In their shadow report to the African Commission on Human and Peoples’ Rights, both PEN Eritrea and PEN International’s reports named Eritrea as the most dangerous country in the world for journalists, writers and free thinkers, underscoring “the dire state of media freedom and freedom of expression in Eritrea as well as the continuing practice of incommunicado detention of writers and journalists.”
Humble beginnings
Born in Eritrea in 1964, Isaak grew up in Asmara where his parents ran a small Italian deli. His love of writing was apparent from a tender age. According to Isaak’s profile by the Fritz Bauer Library: “younger brother Esayas recalls that Dawit literally wrote everywhere – at the breakfast table, before school; in his spare time, when other kids were playing; at night, in his bed. While still in elementary school, he began to author and stage theatre plays. As a young adult he published two novels in his native language of Tigrinya, winning several prizes and bringing him to national attention.”
He went into self-imposed exile in Sweden during his twenties, when the conflict between the Eritrean People’s Liberation Front and the Ethiopian army intensified. Isaak eventually became a naturalized citizen of Sweden, and while he adapted to Swedish society, his cultural identity and roots remained an integral part of his spirit, and he often repeated the mantra: “Don’t forget your language, your country, your roots.”
So it was no surprise that when Eritrea declared independence in 1993, Isaak decided to return. At a farewell lunch shortly before leaving Sweden he said: “I am going to make democracy in Eritrea.”
Isaak’s life in Asmara took shape around his love for theatre as he began working with young children at the Shewit Children’s Theatre and the acrobat group Circus Eritrea. He soon became a household name, when his short story “The Thirty-thousands” was serialised on Eritrean radio.
He entered the field of journalism soon after the country issued a new law allowing private ownership of print media. Isaak joined Eritrea’s first independent newspaper, Setit, initially as a contributor before going on to become co-owner with his colleague Aaron Berhane.

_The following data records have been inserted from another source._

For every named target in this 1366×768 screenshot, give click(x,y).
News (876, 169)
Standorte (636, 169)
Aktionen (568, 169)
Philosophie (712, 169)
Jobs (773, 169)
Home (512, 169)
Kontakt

The quest for justice and accountability
Over the years numerous efforts and interventions have been made to have him freed, but as a Washington Post op-ed stated: “The Afwerki regime has repeatedly ignored every petition and relevant ruling for Isaak’s release — including a final and binding ruling issued by the African Commission on Human and Peoples’ Rights in 2016.”
In May 2009, President Afewerki stated: ”We will not have any trial and we will not free him. We know how to handle his kind. To me, Sweden is irrelevant. The Swedish government has nothing to do with us.”
Reporters Without Borders (RSF) welcomed the July 2023 decision by the United Nations Working Group on Arbitrary Detention urging the Eritrean government to disclose the whereabouts of Isaak and explicitly calling for his immediate and unconditional release.
This decision followed a complaint filed by RSF, seven international rights organisations and two Swedish lawyers regarding the prolonged detention of Isaak and at least ten of his colleagues, all of whom were arbitrarily imprisoned and remain the longest detained journalists in the world.
In July 2022, a coalition led by the Raoul Wallenberg Centre for Human Rights and including RSF, the Committee to Protect Journalists (CPJ), the International Bar Association’s Human Rights Institute (IBHARI), Parliamentarians for Global Action (PGA), PEN International, Defend Defenders, the Human Rights Foundation (HRF), and Isaak’s Swedish legal counsel, filed a complaint with UNGWAD.
The complaint called for accountability by the Eritrean government for its gross human rights violations against Isaak – a dual Eritrean-Swedish citizen, and his colleagues, while also demanding their immediate and unconditional release.